### SELECTED TEXT
>>

Initially, we aimed to determine what factors would impact the effectiveness of IMES on MPS, such as the frequency of the applied currents, the duration, the exact location of active and reference needles or electrodes, among others, but the limited number of studies and the heterogenicity among studies did not allow for this kind of analysis. The study by Hadizadeh et al. was the only study demonstrating that one session of IMES could effectively reduce pain and increase ROM not immediately but after a one-week follow-up. It can be due to inflammatory processes after needle insertion, which may present as muscle soreness . How many IMES sessions would be sufficient for clinical improvement cannot be deduced from the current research and requires further study.
There are some mechanisms explaining trigger points. One explanation is offered by the integrated hypothesis, which maintains that trigger points result from repetitive low-intensity trauma, leading to sarcoplasmic retinaculum injury, increased calcium concentration, and permanent contraction in the area. This would result in hypoxia and cell damage in the region [28,29,30]. It seems that surface, motor excitable electrical stimulation can increase the blood flow; therefore, it can decrease regional hypoxia. Commonly, IMES produces muscle contractions. This method can insert electrical stimulation to the depth of muscle with lower resistance against the current. Therefore, IMES seems to be more effective in managing regional hypoxia in TrP zone compared to superficial ES and the use of DN alone [15, 31]. Besides, most studies used low-frequency current; low frequencies may cause the release of endorphins and enkephalins, leading to a reduction in pain .

<<

### WHAT THE TASK REQUIRES
Extend the text on intramuscular electrical stimulation for myofascial pain, picking up right after its final sentence. The records have nothing to do with this.

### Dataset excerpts
>>

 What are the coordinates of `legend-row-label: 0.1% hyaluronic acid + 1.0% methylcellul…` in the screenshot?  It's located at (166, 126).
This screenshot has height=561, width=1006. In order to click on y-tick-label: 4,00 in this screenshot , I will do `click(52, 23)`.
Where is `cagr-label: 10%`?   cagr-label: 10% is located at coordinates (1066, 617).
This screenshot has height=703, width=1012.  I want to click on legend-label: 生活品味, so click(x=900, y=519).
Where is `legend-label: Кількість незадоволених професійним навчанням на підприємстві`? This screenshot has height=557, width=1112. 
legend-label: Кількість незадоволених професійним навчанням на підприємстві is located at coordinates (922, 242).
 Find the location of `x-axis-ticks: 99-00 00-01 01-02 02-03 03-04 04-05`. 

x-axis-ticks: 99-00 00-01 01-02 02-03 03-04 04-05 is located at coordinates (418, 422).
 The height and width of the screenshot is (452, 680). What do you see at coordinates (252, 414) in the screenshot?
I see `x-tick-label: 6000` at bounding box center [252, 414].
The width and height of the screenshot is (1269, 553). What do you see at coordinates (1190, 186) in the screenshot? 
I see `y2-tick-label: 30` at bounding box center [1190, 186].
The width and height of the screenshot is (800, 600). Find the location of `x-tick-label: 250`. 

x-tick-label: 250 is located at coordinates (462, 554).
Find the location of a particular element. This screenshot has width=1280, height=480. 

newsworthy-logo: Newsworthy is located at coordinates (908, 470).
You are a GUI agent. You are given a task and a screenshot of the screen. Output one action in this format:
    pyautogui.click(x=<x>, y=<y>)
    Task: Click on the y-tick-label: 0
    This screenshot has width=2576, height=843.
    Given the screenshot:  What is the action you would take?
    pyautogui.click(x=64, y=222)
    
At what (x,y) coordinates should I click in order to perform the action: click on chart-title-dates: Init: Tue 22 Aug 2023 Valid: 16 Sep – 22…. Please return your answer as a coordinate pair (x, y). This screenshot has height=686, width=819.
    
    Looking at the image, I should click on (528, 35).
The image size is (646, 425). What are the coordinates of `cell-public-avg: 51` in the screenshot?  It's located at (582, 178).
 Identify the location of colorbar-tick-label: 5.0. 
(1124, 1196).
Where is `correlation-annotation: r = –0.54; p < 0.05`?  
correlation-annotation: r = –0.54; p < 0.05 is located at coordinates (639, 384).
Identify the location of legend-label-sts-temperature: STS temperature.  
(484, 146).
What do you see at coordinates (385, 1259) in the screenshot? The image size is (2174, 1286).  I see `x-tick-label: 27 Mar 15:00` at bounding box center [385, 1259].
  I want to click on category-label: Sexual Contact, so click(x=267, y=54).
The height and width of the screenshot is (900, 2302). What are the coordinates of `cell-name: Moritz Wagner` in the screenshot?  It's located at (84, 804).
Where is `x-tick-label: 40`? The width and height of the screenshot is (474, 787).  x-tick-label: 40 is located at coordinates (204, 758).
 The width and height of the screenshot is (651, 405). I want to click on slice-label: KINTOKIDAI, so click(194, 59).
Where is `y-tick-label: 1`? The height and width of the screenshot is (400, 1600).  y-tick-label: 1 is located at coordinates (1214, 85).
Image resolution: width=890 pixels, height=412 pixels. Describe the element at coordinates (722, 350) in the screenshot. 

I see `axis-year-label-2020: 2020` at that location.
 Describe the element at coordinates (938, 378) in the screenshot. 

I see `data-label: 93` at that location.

<<

### ANSWER FOR THIS EXERCISE
Our study has several limitations that should be mentioned. First, we included only primary RCT studies in this systematic review, which reduced the number of studies, limiting the ability to generalize the results of this study. Second limitation of this study is that, because the characteristics of the applied electrical stimulation like intensity, pulse duration, frequency, time, and etc. are not fully mentioned in all studies, it is not possible to make recommendations regarding the appropriate parameters. Third, we included RCTs with various type of interventions due to limitation in original studies. Fourth, the small number of included studies and clinical heterogeneity of included studies such as different fallow up point times, different sessions number, different control groups, and outcome measurements did not allow us to pool data and do a meta-analysis on the results. Further research is recommended to do a meta-analysis on this topic after further randomized controlled trials. Fifth, all of the included studies had a small sample size that can impact the result of the ROB2 tool. Therefore, the results of quality assessment in this study should be accepted with this limitation.
Further studies are needed to overcome these limitations. First, more RCT studies with larger sample sizes are needed to compare this intervention with other routine interventions. Second, studies are needed to investigate the placebo effects of this intervention. Studies with objective variables (like TrP size or stiffness found by radiologic methods) are also needed to evaluate this intervention’s effectiveness. Also, future studies should include more detailed parameters of the interventions.